Anatoli Tonov

Personal information
- Full name: Anatoli Georgiev Tonov
- Date of birth: 19 September 1968 (age 57)
- Place of birth: Sofia, Bulgaria
- Height: 1.79 m (5 ft 10+1⁄2 in)
- Position: Forward

Youth career
- CSKA Sofia

Senior career*
- Years: Team / Apps / (Gls)
- 1988–1990: Chavdar Byala Slatina / 23 / (12)
- 1990–1993: Montana / 95 / (44)
- 1993–1995: Spartak Plovdiv / 55 / (18)
- 1995–1996: Montana / 29 / (11)
- 1996–1997: Levski Sofia / 26 / (6)
- 1999: Shanghai Pudong
- 2000: Wuhan Hongtao
- 2000–2001: Hebar Pazardzhik / 18 / (4)
- 2001: Belasitsa Petrich / 5 / (2)
- 2002: Botev Plovdiv / 2 / (0)
- 2002: Spartak Varna / 3 / (1)
- 2002–2003: Rodopa Smolyan / 24 / (4)
- 2003: Vidima Rakovski / 1 / (1)
- 2003–2005: Minyor Bobov Dol / 29 / (11)
- 2005: Hebar Pazardzhik / 6 / (1)

Managerial career
- 2005–2006: Hebar Pazardzhik (assistant)
- 2007–2008: Chavdar Byala Slatina
- 2009: Botev Krivodol
- 2009: Botev Krivodol (assistant)
- 2010–2011: Botev Kozloduy
- 2013–2014: Lyubimets (assistant)
- 2014: Haskovo (assistant)
- 2015: Botev Kozloduy
- 2016: Lokomotiv Mezdra
- 2016: Pirin Gotse Delchev
- 2016–2017: Parva Atomna
- 2018–2020: Sevlievo
- 2021–2022: Levski Lom

= Anatoli Tonov =

Bulgarian footballer and manager

Anatoli Tonov (Анатоли Тонов; born 19 September 1968) is a former Bulgarian footballer who last managed Levski Lom.

==Career==
A native of Sofia, Tonov played for professional teams in the A PFG and B PFG as well as in the V AFG. He also had spells in South Korea and China.

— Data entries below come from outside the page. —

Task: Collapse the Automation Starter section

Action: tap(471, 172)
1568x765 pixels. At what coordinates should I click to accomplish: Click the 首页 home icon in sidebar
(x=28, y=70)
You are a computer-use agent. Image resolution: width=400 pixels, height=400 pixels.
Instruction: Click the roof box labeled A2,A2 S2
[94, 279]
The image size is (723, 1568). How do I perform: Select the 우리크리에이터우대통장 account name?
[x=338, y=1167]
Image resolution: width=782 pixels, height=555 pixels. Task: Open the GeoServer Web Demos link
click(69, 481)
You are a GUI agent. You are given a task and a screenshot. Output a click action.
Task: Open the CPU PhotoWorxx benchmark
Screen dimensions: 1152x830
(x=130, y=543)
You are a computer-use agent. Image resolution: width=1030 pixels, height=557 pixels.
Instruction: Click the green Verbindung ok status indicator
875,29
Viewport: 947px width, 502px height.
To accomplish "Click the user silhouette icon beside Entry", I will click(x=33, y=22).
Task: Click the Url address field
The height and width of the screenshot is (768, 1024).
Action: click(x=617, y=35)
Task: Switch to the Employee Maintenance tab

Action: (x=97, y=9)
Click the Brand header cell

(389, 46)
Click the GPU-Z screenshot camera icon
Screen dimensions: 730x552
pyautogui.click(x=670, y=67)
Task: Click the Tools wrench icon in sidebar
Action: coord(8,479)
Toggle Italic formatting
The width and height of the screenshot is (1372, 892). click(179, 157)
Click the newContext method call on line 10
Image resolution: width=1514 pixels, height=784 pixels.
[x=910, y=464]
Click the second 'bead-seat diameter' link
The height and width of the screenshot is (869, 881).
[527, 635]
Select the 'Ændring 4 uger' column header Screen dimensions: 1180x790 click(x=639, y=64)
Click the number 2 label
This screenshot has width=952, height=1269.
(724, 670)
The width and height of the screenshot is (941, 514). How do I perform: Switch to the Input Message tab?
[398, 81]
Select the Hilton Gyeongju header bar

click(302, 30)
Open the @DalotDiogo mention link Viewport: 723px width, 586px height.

Between 1996 and 1998, Tonov was part of the Levski Sofia squad, reaching a Bulgarian Cup final in 1997. In November 2021, Tonov was promoted to head coach of Levski Lom after Ivaylo Vasilev was released from his duties. He remained in that position until mid March 2022 when the management decided to discontinue the team's participation in professional football.